Relevance of Beneficial Ownership in context of Article 13 of DTAA between India and Mauritius

Facts of the Case:

  • The Assessee is a company incorporated in and fiscally domiciled in the republic of Mauritius and is a registered FVCI (Foreign Venture Capital Investor) with SEBI. During the year, the Assessee has sold equity shares of CMS Info Systems Ltd. (i.e, an Indian Company) to Sion Investment Holdings Pte Ltd. for a consideration of US$ 15,95,02,497/- as per the share purchase agreement executed between them.
  • Cost of acquisition of these shares is stated to be US$ 1,73,21,565/- and accordingly long-term capital gains earned by the Assessee are quantified to be US$ 14,21,80,932/-. Further, no securities transaction tax was paid on this transaction.
  • As per the assessing officer the Assessee is not eligible to claim the benefits of DTAA between India and Mauritius and further the demand for levy of tax on the long-term capital gains had been raised on the Assessee. Aggrieved by the demand the Assessee has raised this issue before the tribunal.

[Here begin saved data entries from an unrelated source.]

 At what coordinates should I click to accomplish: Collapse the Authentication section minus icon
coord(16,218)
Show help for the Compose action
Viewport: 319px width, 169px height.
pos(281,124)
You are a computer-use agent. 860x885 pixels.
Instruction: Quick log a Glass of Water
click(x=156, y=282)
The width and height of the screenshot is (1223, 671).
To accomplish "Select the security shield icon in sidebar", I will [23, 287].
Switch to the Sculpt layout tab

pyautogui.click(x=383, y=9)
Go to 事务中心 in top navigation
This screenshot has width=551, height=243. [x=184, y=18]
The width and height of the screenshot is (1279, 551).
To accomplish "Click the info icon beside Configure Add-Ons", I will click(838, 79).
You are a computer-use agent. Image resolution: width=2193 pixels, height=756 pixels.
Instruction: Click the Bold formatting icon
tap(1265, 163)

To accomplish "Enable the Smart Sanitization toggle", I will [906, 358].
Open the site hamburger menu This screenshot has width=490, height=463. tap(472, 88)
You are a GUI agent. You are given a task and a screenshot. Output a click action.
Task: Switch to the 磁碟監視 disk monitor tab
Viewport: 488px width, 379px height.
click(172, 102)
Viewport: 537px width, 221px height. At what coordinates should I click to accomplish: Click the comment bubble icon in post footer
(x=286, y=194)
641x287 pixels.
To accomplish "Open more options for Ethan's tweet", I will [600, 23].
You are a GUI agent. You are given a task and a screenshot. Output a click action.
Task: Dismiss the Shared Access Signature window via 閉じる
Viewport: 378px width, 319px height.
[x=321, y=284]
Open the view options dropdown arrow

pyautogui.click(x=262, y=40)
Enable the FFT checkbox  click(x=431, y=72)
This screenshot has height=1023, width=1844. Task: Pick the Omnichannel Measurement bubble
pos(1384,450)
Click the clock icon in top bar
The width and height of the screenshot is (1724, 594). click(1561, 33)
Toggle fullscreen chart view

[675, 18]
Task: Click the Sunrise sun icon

Contention of the Income Tax Department:

  • Basis the information from Foreign Tax and Tax Research Division, the Assessee’s effective ownership is with Cayman Island based entities.
  • For availing benefit of Article 13(4) of the DTAA between India and Mauritius, it is necessary to understand the real owners of the shares.
  • Basis the principles emerging from Supreme Court judgement of McDowell &Co Ltd v CTO it is clear that the Assessee has no independent existence and its entire activity was controlled and directed as per direction of its affiliates.
  • Accordingly, scheme was designed for the benefit of Cayman Island entities and thus was a fit case to lift the corporate veil.
  • The Assessing Officer’s assessment order was confirmed by the Dispute Resolution Panel. Thus, the above issue is before the tribunal.

Issue before the Tribunal

Whether the benefits under Article 13(4) of India-Mauritius Tax treaty be applicable to real / beneficial owners of the shares only.

Decision of the Tribunal:

  • Unlike in Article 10 or Article 11 of India-Mauritius tax treaty which specifically provides for beneficial ownership, there is no such provision in Article 13 of the afore-mentioned treaty.
  • International Tax treaties are contract between states and are signed to ensure tax certainty and predictability. Tax treaties are governed by ‘pacta sunt servanda’ which provides that every treaty in force is binding upon the parties and it must be performed in good faith.
  • The Assessing officer has erred in proceeding that concept of beneficial ownership is relevant under Article 13 without assigning cogent and specific reasons.
  • The Tribunal thus vacated the impugned assessment order and remitted the matter to the file of the Assessing Officer for deciding the fundamental issue as to whether the requirement of beneficial ownership can be read into the scheme of Article 13 of the Indo Mauritius Tax treaty.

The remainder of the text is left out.